In many printing processes, particularly offset printing, the thickness of ink film applied to a printing member, such as a lithographic plate, is controlled by regulating the quantity of ink in each of a plurality of adjacent columns on the service of the printing member. In many cases, the quantity of ink presented to each column is controlled by a deformable blade or other means which is spaced at an adjusted distance from an inking roll by means of adjustable keys or other regulating means for each column. In some cases, each column may be supplied with ink by a piston pump which is controlled to vary the amount of ink supplied to each column.
In the past, it has been common to adjust the amount of ink by observing the printed product to determine which columns are receiving too much or too little ink and adjusting the ink keys accordingly. An initial adjustment may be made by merely observing the overall image area with the naked eye and adjusting the ink keys to an approximate setting.
In U.S. Pat. No. 4,180,741 there is disclosed a system for obtaining information on the ink requirements in which a scanner assembly is moved across a photographic film on a transparent support surface. The assembly carries a light source and sensor head including a columnar array of light sensors. The photographic film (positive or negative) represents an image area divisible into a plurality of columns corresponding to adjacent ink key columns.
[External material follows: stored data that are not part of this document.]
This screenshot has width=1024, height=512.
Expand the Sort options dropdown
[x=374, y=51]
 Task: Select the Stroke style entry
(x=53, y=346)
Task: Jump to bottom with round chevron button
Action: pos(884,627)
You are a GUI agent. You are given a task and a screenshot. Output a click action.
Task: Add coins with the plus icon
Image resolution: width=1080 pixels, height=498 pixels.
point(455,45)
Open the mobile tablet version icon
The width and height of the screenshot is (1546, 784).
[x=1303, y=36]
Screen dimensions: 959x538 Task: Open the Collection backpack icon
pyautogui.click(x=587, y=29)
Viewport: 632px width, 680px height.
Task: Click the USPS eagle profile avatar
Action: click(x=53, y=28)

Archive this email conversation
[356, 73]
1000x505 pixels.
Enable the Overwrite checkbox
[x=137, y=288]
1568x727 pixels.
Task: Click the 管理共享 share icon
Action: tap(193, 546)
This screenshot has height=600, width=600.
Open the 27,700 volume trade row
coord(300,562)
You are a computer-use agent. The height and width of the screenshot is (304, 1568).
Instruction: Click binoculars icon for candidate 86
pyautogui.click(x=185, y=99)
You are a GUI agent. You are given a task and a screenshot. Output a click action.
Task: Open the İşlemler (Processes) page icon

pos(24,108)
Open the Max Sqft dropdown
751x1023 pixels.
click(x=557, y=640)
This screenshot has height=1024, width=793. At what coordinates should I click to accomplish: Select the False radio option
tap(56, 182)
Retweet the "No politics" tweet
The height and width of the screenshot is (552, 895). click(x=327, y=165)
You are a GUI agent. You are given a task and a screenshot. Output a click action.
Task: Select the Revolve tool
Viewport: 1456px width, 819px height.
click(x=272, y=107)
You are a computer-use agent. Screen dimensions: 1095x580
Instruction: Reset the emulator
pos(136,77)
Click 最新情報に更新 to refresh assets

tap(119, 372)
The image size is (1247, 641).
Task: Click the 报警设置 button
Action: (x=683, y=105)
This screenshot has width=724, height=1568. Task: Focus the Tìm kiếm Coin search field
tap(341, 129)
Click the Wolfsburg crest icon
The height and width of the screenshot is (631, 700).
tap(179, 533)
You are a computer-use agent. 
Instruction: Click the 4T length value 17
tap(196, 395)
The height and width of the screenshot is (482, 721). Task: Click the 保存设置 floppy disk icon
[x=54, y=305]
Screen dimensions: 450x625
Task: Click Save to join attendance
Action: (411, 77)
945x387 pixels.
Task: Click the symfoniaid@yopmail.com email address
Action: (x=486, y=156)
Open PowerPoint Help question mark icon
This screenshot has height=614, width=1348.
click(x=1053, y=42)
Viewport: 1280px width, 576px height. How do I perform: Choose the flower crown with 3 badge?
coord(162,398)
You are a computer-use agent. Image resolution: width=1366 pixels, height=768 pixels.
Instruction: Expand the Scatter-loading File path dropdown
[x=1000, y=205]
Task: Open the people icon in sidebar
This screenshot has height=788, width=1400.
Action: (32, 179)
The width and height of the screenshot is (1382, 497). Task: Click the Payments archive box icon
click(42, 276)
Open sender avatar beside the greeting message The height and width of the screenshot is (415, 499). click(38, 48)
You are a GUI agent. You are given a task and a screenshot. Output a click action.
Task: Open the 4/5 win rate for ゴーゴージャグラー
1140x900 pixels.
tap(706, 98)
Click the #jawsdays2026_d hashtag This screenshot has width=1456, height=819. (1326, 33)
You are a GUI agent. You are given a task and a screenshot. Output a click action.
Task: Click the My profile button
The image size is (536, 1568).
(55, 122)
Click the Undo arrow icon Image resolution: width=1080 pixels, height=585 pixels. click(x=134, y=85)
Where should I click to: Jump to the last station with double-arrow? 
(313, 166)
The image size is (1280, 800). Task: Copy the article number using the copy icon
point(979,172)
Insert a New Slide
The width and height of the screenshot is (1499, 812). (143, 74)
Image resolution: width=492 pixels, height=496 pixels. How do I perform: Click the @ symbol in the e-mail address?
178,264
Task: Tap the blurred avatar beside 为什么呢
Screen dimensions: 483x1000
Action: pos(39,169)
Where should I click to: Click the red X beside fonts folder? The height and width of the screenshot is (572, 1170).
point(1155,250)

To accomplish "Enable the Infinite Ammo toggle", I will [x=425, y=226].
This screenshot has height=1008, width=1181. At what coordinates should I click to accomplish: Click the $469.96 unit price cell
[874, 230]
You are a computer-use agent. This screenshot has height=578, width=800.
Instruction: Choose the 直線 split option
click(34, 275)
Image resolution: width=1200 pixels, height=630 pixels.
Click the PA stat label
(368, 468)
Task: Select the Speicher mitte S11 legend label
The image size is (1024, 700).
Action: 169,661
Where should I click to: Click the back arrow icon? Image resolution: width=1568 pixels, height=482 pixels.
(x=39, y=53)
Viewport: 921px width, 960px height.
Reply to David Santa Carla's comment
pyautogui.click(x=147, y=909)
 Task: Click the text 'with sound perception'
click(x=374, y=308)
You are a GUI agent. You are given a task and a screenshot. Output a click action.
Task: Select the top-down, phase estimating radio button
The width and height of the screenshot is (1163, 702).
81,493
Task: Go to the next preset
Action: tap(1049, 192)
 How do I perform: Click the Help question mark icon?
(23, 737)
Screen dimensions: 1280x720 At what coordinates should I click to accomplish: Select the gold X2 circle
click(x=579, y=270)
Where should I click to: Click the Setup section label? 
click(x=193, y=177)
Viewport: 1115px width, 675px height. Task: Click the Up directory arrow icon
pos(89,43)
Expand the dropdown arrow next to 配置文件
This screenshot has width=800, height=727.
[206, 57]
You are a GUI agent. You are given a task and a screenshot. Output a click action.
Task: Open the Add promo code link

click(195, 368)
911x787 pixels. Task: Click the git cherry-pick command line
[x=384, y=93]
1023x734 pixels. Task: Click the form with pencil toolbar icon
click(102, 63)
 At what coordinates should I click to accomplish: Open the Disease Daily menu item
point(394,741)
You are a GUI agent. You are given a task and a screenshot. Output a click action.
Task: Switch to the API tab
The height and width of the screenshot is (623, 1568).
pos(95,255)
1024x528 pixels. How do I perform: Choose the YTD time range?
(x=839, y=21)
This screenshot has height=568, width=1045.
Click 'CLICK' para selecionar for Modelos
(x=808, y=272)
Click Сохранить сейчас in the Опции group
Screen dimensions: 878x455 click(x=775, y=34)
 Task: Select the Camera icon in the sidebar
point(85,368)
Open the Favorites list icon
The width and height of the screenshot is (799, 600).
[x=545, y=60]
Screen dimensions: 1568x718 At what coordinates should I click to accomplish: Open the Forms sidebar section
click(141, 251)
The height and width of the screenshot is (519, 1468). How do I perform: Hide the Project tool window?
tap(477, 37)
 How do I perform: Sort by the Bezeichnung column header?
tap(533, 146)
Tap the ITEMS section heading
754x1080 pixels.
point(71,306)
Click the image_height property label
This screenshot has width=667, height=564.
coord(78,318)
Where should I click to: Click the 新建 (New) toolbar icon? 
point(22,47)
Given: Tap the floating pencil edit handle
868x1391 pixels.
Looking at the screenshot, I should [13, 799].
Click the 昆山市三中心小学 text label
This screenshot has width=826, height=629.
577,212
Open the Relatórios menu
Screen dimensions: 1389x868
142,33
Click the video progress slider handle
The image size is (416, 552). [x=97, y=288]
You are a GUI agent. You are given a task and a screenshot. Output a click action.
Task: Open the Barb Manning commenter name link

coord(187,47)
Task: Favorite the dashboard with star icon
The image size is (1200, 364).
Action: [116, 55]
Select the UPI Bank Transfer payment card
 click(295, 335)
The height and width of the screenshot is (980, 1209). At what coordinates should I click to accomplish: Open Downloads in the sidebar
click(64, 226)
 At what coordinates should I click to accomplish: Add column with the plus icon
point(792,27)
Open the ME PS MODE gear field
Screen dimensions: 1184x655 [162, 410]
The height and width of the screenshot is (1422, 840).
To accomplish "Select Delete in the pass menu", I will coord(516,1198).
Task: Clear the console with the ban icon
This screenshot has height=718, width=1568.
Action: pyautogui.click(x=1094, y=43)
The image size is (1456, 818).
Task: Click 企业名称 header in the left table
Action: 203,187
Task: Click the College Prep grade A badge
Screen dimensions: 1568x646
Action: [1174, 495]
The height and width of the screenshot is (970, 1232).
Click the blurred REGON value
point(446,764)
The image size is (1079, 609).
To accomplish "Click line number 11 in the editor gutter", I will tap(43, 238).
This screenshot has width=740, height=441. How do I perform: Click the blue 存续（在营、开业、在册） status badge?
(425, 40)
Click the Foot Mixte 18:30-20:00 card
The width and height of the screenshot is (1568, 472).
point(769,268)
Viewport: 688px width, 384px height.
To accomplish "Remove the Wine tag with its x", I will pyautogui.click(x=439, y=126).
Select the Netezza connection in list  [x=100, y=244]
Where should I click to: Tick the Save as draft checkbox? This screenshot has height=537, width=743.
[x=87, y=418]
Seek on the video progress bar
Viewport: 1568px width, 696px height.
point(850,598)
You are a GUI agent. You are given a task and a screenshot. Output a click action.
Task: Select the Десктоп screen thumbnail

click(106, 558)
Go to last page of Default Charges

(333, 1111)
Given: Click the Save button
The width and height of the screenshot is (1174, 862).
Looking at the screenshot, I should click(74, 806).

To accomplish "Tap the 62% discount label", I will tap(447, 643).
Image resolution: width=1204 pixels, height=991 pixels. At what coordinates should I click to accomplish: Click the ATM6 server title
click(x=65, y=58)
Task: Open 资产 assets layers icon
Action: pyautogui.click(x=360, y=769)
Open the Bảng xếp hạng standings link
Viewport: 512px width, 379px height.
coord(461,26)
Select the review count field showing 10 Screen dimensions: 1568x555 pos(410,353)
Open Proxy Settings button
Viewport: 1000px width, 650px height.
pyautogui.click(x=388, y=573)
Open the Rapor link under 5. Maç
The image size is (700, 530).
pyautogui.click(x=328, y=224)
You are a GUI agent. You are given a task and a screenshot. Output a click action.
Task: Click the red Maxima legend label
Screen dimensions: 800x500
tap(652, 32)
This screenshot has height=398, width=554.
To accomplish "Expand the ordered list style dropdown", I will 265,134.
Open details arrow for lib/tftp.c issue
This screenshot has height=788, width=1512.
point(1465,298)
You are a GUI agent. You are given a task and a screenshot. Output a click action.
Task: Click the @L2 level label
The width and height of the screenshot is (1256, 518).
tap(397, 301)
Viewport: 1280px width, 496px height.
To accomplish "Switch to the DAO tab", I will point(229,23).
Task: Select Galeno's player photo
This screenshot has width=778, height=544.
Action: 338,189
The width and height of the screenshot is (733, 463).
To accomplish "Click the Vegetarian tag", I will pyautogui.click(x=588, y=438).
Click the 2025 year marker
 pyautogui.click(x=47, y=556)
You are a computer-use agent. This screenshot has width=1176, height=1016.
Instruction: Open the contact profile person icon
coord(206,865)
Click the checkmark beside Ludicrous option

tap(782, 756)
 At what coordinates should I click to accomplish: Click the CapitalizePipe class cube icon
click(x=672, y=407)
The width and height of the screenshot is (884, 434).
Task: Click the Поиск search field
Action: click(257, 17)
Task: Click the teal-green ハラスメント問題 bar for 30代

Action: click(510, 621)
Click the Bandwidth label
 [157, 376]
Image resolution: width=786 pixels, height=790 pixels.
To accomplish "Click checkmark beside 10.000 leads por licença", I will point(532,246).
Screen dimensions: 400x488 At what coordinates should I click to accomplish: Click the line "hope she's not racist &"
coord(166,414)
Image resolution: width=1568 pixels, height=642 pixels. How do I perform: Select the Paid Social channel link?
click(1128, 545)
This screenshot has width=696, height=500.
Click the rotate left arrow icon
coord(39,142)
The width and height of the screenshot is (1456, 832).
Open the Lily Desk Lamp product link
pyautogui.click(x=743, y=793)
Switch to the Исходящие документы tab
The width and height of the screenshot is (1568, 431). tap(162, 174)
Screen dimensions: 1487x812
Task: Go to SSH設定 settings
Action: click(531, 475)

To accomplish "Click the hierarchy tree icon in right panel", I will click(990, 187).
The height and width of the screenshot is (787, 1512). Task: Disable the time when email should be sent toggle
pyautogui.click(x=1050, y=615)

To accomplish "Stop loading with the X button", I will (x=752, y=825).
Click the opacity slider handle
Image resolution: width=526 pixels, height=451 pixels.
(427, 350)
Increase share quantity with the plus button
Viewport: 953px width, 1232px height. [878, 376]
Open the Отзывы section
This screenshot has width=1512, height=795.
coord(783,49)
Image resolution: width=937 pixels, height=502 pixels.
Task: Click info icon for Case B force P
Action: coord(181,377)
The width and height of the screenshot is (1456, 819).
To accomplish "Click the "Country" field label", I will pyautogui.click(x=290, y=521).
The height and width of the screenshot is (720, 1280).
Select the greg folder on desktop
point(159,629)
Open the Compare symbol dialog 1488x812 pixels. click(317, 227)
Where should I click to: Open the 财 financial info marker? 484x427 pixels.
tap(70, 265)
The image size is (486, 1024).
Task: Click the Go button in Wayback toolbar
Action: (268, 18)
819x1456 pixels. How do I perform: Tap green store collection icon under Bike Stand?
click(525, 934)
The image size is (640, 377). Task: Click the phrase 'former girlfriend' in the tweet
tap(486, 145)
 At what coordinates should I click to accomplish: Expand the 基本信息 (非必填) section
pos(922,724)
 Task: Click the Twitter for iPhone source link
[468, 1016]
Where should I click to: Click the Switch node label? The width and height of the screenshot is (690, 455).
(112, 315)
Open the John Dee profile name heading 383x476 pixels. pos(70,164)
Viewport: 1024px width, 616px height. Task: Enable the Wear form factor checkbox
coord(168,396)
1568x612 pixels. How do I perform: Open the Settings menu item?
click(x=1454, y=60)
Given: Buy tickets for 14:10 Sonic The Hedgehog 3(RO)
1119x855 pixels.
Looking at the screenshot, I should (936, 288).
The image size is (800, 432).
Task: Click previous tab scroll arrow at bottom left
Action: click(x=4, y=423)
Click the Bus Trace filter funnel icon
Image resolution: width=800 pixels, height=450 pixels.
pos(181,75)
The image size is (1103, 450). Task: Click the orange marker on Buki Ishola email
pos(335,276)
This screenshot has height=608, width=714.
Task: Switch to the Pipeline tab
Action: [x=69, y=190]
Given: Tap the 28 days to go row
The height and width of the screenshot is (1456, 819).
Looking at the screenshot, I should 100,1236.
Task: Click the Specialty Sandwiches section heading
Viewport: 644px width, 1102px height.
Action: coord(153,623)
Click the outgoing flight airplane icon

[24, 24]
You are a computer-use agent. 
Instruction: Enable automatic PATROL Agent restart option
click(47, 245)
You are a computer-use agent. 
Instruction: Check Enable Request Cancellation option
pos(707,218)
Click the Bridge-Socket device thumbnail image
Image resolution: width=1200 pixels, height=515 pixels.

Calibration strips are provided at either or both ends of the transparent support surface to calibrate the light sensors and compensate for variations in film type and thickness. The calibrated and processed data samples for each column to be printed provide image area information for the respective columns. These values may be stored or are utilized immediately as inputs to the printing press to make initial ink key settings.
Although the system disclosed in U.S. Pat. No. 4,180,741 provides several significant advantages over the prior systems for obtaining information for initial ink key settings, it is limited to the scanning of a positive or negative photographic film or the like containing transparent areas, the system could not be utilized for obtaining information from printing plates such as utilized in a lithographic process.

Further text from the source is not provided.